When one door closes another one opens. I think this holds true for me over the years. Sometimes when you are going through a lot of crap you tend not to look on the bright side of things. Something tragic happens and it is immediately the end of the world. It doesn't have to be like that at all. Adapt, accept, and move on. Its the moving on part that has tormented me most of my life. I've gotten better over the last few years though.
You can use the door opening and closing things on relationships which is going to the majority of my writing. Ever since my divorce I have this problem. The problem I have is I find myself developing crushes more or falling for someone like super quick. While this is most likely perfectly normal, it does tend to get irritating when something might not pane out. I mean when I was in a relationship you kinda have to shut down any possible feelings that may develop for another person but now since I am single things can just happen. If something doesn't pan out then it leads to disappoint and frustration which is what I have been feeling for awhile.
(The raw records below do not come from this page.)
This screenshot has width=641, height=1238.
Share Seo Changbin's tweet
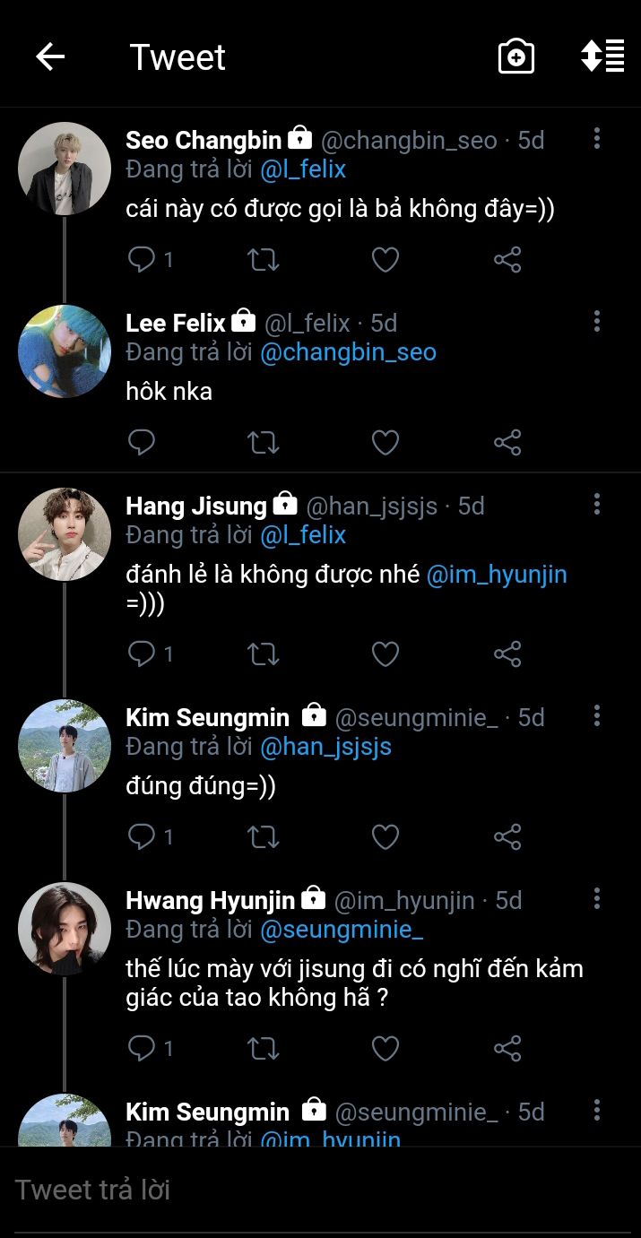[507, 260]
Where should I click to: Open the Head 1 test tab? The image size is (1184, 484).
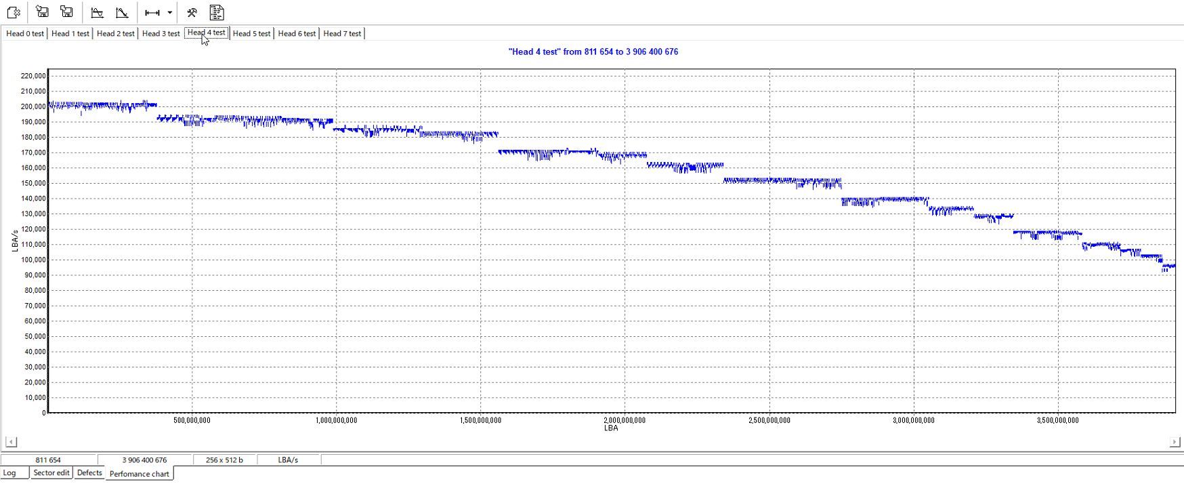(70, 33)
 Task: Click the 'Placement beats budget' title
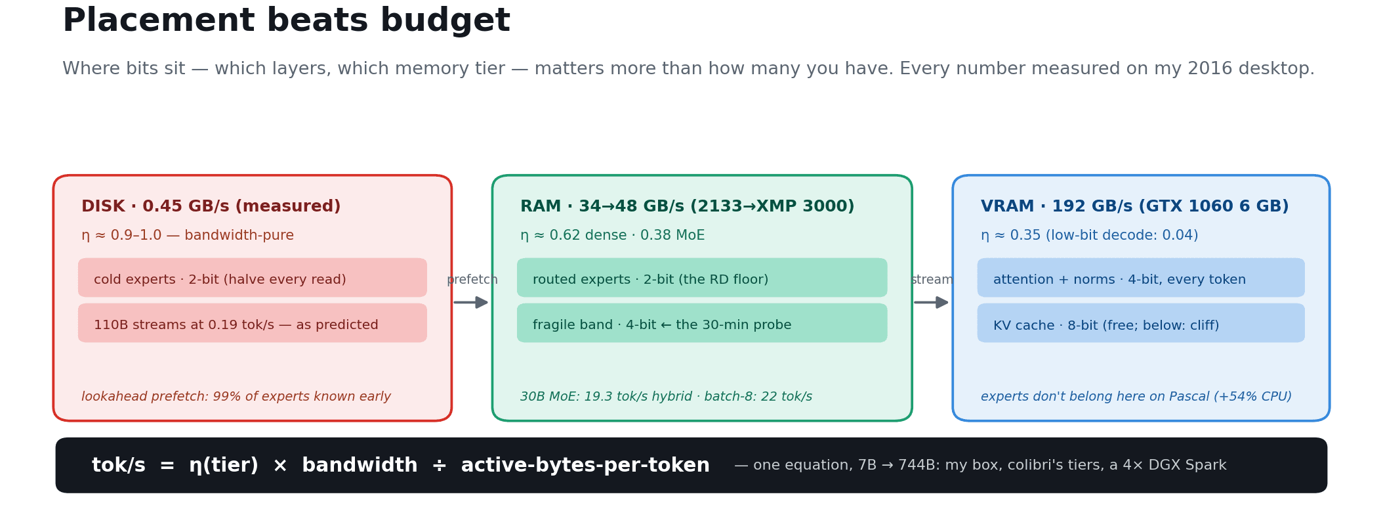coord(286,21)
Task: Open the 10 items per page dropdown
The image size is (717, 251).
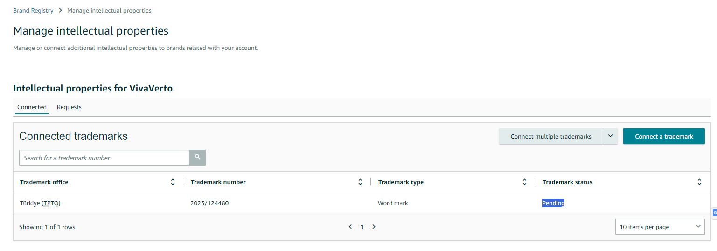Action: point(660,227)
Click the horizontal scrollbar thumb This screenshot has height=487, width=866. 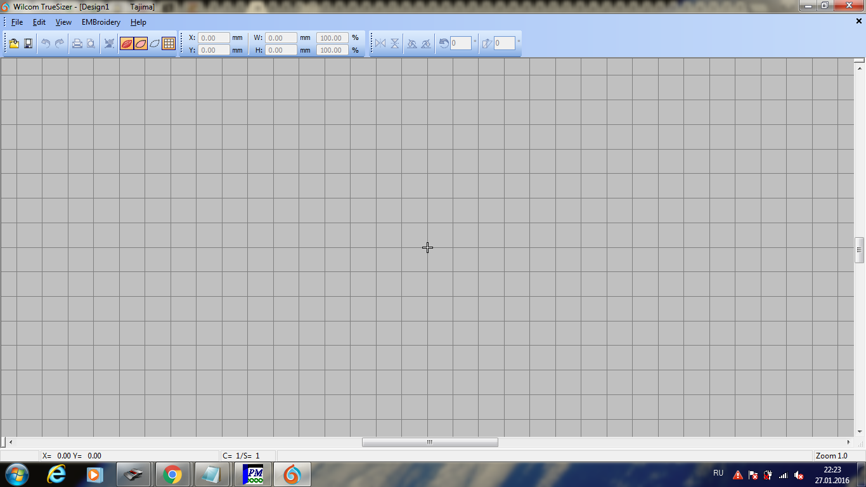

Despite being frustrated and disappointed I've managed to keep a positive outlook on things.
I am actually pretty lonely. Around the holidays it bothered me quite a bit. Stumbled into a bit of a depression. I make the most of it though and try not to let it totally bring me down. I already know why I am still single. I doesn't need to be told to me why am I. I already know what steps I have to take to get out of the rut. Believe me when I say I am going to do a lot this year in particular to get out of that rut. There are advantages to being single of course but I think what I miss the most is companionship and having someone there that you can talk to or listen to.
This is not really meant to be a depressing story or whining about being single cause it is not. Just stuff that is on my mind really. In recent months there have been a couple of females that I was sorta interested in. Given my current situation though I kinda didn't pursue it all too much. One of the females is no longer available at all. Not really too bummed about that one. Hey it happens. Since then though another female appeared that I guess you can say I am interested in. I'm just at the point where I'm going to see if maybe one day it can go somewhere. If it does then great and if not well hey I said it right at the beginning of the blog. When one door closes another one opens. I may of had many doors close on me but that doesn't mean I haven't had any open. A door will always open when one closes.